Check every line of the material for the word "ΜΑΡΙΑ". Copy those that have it.

#####

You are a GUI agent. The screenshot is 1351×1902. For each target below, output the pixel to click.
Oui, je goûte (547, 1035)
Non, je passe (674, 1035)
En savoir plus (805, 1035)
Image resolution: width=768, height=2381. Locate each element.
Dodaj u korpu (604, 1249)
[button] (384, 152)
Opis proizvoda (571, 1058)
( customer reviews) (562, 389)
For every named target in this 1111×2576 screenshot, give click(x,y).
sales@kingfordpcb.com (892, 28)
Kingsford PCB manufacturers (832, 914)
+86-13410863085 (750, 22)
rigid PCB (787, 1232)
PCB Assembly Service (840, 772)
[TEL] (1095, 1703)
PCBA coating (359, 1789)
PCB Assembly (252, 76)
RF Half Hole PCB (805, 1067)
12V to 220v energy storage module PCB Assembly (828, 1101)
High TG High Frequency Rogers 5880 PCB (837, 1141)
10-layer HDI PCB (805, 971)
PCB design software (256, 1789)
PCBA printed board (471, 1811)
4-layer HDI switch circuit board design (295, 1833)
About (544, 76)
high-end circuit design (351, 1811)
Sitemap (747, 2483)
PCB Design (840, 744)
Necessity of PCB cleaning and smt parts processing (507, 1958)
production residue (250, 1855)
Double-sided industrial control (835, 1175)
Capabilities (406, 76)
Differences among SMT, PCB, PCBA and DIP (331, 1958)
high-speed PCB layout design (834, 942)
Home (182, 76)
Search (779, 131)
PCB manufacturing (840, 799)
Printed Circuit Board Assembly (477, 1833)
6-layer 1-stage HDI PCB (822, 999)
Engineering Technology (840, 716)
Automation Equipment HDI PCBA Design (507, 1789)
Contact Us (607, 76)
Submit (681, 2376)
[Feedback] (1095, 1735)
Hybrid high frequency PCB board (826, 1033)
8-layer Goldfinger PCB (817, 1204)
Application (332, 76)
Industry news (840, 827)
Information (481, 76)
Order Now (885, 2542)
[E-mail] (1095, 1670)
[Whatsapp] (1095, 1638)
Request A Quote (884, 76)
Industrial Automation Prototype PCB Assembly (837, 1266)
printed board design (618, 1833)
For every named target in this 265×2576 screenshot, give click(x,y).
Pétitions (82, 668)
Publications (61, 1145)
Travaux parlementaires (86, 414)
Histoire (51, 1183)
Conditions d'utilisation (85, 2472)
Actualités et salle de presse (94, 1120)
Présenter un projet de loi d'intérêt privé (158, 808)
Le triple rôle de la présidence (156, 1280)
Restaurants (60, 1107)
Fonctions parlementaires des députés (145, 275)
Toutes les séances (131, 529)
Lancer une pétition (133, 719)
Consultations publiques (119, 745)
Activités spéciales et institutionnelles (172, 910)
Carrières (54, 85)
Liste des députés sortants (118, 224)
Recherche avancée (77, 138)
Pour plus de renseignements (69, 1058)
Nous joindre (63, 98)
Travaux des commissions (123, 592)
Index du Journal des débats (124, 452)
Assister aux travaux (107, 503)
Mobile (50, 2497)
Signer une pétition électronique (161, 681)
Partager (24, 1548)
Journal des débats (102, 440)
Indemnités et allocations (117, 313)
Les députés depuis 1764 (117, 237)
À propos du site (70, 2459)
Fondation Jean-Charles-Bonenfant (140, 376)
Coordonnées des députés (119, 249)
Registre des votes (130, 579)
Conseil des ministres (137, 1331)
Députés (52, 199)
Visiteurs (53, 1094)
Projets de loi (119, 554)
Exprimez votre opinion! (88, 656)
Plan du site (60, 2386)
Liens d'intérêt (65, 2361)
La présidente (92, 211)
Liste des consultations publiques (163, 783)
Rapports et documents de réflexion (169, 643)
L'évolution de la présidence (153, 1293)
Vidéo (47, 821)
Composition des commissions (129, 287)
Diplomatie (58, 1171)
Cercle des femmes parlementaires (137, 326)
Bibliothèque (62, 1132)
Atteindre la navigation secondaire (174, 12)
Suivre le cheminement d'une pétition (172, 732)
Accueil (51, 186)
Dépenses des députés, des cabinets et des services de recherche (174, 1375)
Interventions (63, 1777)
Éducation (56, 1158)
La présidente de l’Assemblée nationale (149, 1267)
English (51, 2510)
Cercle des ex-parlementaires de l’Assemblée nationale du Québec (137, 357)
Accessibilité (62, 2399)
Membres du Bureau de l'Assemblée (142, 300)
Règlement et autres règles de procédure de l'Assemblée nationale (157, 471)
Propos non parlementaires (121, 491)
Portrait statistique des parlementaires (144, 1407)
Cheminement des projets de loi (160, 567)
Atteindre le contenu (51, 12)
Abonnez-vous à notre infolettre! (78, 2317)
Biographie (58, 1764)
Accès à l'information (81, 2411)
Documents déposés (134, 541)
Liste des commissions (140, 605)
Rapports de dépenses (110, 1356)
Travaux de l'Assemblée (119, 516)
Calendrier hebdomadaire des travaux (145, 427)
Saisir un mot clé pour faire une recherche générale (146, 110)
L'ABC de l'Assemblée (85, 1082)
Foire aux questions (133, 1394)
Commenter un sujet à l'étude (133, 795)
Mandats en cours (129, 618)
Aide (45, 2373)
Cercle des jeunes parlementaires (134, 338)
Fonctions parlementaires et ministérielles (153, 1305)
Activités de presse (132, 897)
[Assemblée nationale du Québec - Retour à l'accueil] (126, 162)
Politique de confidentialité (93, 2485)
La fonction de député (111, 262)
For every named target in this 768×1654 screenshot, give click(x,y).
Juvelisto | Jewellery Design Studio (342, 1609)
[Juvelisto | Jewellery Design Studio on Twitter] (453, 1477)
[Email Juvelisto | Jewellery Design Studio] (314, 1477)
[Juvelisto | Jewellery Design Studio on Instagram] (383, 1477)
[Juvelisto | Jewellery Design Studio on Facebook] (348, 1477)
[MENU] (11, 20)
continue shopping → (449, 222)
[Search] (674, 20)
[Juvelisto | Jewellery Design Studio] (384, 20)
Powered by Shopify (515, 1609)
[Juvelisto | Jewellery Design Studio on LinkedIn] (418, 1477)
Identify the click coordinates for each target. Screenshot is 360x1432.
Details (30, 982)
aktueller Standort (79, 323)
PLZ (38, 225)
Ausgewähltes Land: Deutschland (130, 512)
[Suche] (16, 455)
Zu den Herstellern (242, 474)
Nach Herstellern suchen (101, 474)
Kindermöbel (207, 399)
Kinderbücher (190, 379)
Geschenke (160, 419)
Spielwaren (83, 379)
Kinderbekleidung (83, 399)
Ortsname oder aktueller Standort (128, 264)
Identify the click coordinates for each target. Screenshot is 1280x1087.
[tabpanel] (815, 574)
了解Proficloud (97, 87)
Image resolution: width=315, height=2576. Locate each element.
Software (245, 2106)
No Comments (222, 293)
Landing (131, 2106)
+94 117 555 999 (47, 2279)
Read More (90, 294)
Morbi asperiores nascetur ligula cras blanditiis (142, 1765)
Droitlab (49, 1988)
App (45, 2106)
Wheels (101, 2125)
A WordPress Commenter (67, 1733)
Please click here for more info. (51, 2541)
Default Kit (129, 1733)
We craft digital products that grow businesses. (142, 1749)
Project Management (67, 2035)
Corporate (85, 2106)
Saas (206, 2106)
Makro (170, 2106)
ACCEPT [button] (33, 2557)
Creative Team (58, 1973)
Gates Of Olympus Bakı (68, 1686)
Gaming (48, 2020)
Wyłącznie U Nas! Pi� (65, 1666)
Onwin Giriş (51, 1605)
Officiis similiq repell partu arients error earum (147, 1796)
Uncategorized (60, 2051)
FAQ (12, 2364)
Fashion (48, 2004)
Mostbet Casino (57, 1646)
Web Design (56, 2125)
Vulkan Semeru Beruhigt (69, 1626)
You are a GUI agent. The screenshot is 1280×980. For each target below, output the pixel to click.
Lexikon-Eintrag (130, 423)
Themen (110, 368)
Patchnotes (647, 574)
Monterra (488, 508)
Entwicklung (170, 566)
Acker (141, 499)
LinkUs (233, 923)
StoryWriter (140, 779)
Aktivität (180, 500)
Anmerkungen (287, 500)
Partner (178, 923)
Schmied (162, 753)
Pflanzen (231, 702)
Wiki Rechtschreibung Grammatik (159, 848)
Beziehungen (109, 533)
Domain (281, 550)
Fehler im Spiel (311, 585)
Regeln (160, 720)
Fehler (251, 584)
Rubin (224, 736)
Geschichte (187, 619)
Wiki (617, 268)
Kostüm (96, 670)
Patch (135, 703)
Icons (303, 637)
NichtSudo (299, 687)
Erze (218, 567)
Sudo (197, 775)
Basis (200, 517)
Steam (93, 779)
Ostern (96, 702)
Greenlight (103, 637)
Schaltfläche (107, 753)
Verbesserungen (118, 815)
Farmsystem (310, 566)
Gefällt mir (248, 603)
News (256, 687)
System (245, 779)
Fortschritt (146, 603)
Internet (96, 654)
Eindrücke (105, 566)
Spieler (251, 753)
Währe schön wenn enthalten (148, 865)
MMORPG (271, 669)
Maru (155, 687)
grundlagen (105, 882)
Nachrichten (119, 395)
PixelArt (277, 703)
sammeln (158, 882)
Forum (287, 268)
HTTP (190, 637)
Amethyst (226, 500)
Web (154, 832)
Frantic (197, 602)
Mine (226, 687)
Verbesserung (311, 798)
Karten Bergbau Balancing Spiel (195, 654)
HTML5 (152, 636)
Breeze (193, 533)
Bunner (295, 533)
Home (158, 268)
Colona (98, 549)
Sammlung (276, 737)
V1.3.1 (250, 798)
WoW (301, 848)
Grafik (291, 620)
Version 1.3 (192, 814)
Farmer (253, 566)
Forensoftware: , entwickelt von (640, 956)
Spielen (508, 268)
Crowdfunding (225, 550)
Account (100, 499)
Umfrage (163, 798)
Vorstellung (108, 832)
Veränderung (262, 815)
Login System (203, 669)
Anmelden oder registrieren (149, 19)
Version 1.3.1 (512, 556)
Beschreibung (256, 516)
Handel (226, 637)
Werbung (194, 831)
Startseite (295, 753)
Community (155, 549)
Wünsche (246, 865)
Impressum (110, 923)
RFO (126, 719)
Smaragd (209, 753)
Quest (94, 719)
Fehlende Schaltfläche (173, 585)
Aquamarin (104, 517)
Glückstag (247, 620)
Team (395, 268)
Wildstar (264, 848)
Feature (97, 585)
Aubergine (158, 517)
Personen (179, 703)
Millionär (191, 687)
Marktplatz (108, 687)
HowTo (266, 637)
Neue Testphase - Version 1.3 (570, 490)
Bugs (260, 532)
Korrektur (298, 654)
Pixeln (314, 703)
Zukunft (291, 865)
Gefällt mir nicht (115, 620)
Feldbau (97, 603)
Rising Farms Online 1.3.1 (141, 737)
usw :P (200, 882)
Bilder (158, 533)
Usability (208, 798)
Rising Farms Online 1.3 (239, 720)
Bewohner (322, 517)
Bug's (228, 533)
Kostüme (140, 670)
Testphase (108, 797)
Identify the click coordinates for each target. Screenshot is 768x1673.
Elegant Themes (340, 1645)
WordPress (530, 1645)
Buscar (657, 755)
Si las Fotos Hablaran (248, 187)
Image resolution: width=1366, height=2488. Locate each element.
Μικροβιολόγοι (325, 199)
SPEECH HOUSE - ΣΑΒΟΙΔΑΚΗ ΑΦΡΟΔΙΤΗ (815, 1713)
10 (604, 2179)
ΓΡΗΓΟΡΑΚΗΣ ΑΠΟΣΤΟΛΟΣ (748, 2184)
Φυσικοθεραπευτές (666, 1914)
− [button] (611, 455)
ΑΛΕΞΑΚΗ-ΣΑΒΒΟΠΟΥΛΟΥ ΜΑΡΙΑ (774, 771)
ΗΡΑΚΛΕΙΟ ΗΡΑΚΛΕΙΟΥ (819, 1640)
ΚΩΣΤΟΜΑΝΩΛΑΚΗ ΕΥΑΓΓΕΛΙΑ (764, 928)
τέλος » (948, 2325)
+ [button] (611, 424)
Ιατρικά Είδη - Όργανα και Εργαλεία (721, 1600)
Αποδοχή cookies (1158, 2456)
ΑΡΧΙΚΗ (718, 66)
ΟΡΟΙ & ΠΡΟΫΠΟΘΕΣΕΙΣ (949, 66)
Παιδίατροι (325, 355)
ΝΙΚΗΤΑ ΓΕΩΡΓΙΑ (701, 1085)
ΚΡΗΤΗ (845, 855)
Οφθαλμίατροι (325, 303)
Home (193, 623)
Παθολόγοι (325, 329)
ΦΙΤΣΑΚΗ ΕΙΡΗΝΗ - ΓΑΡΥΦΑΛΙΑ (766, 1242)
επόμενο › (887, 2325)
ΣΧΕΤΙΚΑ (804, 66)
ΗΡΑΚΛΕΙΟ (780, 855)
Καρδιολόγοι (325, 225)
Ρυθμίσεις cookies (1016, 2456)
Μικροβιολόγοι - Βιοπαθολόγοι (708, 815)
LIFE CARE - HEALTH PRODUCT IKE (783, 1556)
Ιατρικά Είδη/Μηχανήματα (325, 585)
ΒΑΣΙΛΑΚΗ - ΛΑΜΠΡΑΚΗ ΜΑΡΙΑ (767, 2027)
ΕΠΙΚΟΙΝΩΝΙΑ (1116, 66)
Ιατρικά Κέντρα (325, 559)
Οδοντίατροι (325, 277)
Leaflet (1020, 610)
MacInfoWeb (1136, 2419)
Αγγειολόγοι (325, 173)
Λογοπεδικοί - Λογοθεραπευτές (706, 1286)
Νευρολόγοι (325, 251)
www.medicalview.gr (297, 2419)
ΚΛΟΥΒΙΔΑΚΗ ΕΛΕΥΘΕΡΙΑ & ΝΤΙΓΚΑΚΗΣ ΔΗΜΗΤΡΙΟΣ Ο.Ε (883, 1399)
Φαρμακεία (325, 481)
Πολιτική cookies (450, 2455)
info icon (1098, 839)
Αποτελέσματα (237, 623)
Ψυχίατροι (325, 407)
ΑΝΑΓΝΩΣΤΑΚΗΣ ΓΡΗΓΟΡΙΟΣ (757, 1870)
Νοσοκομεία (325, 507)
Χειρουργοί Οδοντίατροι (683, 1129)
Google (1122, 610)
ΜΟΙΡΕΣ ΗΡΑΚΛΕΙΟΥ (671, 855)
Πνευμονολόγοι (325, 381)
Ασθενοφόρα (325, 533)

#####

_Answer section_:
ΑΛΕΞΑΚΗ-ΣΑΒΒΟΠΟΥΛΟΥ ΜΑΡΙΑ (774, 771)
ΒΑΣΙΛΑΚΗ - ΛΑΜΠΡΑΚΗ ΜΑΡΙΑ (767, 2027)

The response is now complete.